To do: Each record is to be transcribed exactly.
Segment Open
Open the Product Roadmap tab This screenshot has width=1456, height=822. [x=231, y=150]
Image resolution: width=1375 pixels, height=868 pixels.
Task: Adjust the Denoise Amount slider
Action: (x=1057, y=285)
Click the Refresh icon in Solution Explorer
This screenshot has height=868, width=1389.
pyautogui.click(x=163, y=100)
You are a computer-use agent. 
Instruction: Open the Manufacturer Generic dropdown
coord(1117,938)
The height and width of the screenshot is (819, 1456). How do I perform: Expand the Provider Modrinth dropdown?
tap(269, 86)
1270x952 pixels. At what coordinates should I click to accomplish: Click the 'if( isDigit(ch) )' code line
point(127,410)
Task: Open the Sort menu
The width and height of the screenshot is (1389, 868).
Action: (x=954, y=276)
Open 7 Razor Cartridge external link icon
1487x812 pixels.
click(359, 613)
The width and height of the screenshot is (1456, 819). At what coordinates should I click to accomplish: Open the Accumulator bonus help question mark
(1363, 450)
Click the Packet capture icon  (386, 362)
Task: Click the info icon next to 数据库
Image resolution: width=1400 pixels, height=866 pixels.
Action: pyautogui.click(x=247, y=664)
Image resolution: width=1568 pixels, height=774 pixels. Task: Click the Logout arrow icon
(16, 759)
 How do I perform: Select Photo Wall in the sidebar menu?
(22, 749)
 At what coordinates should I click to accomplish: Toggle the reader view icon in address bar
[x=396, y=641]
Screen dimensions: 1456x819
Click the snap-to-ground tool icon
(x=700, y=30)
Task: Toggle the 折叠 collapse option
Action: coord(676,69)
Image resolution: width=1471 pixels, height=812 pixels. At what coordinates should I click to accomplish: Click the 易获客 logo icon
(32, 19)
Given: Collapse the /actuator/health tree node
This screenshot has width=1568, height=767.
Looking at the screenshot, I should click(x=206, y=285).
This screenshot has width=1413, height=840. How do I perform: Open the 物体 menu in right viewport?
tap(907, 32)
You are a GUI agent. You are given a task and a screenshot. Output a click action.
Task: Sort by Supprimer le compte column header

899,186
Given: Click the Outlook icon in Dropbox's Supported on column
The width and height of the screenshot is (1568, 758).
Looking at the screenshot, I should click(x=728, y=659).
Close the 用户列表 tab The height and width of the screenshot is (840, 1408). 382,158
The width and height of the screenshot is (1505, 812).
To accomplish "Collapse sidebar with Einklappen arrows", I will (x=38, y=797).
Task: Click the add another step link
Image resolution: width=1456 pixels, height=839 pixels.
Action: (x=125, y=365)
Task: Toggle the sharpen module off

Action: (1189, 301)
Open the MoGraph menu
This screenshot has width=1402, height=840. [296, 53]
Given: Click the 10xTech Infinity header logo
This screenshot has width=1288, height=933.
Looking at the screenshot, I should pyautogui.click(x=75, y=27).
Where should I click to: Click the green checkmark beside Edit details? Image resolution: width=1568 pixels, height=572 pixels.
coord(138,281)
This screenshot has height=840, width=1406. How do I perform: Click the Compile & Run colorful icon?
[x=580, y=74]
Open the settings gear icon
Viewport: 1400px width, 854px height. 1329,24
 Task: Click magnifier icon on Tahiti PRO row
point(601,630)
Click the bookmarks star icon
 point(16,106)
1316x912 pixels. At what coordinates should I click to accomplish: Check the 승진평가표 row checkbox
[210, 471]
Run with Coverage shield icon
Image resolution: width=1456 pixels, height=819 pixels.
Segment Closed
Reply to the exercise:
Open the Product Roadmap tab This screenshot has width=1456, height=822. [x=231, y=150]
Image resolution: width=1375 pixels, height=868 pixels.
Task: Adjust the Denoise Amount slider
Action: (x=1057, y=285)
Click the Refresh icon in Solution Explorer
This screenshot has height=868, width=1389.
pyautogui.click(x=163, y=100)
You are a computer-use agent. 
Instruction: Open the Manufacturer Generic dropdown
coord(1117,938)
The height and width of the screenshot is (819, 1456). How do I perform: Expand the Provider Modrinth dropdown?
tap(269, 86)
1270x952 pixels. At what coordinates should I click to accomplish: Click the 'if( isDigit(ch) )' code line
point(127,410)
Task: Open the Sort menu
The width and height of the screenshot is (1389, 868).
Action: (x=954, y=276)
Open 7 Razor Cartridge external link icon
1487x812 pixels.
click(359, 613)
The width and height of the screenshot is (1456, 819). At what coordinates should I click to accomplish: Open the Accumulator bonus help question mark
(1363, 450)
Click the Packet capture icon  (386, 362)
Task: Click the info icon next to 数据库
Image resolution: width=1400 pixels, height=866 pixels.
Action: pyautogui.click(x=247, y=664)
Image resolution: width=1568 pixels, height=774 pixels. Task: Click the Logout arrow icon
(16, 759)
 How do I perform: Select Photo Wall in the sidebar menu?
(22, 749)
 At what coordinates should I click to accomplish: Toggle the reader view icon in address bar
[x=396, y=641]
Screen dimensions: 1456x819
Click the snap-to-ground tool icon
(x=700, y=30)
Task: Toggle the 折叠 collapse option
Action: coord(676,69)
Image resolution: width=1471 pixels, height=812 pixels. At what coordinates should I click to accomplish: Click the 易获客 logo icon
(32, 19)
Given: Collapse the /actuator/health tree node
This screenshot has width=1568, height=767.
Looking at the screenshot, I should click(x=206, y=285).
This screenshot has width=1413, height=840. How do I perform: Open the 物体 menu in right viewport?
tap(907, 32)
You are a GUI agent. You are given a task and a screenshot. Output a click action.
Task: Sort by Supprimer le compte column header

899,186
Given: Click the Outlook icon in Dropbox's Supported on column
The width and height of the screenshot is (1568, 758).
Looking at the screenshot, I should click(x=728, y=659).
Close the 用户列表 tab The height and width of the screenshot is (840, 1408). 382,158
The width and height of the screenshot is (1505, 812).
To accomplish "Collapse sidebar with Einklappen arrows", I will (x=38, y=797).
Task: Click the add another step link
Image resolution: width=1456 pixels, height=839 pixels.
Action: (x=125, y=365)
Task: Toggle the sharpen module off

Action: (1189, 301)
Open the MoGraph menu
This screenshot has width=1402, height=840. [296, 53]
Given: Click the 10xTech Infinity header logo
This screenshot has width=1288, height=933.
Looking at the screenshot, I should pyautogui.click(x=75, y=27).
Where should I click to: Click the green checkmark beside Edit details? Image resolution: width=1568 pixels, height=572 pixels.
coord(138,281)
This screenshot has height=840, width=1406. How do I perform: Click the Compile & Run colorful icon?
[x=580, y=74]
Open the settings gear icon
Viewport: 1400px width, 854px height. 1329,24
 Task: Click magnifier icon on Tahiti PRO row
point(601,630)
Click the bookmarks star icon
 point(16,106)
1316x912 pixels. At what coordinates should I click to accomplish: Check the 승진평가표 row checkbox
[210, 471]
Run with Coverage shield icon
Image resolution: width=1456 pixels, height=819 pixels.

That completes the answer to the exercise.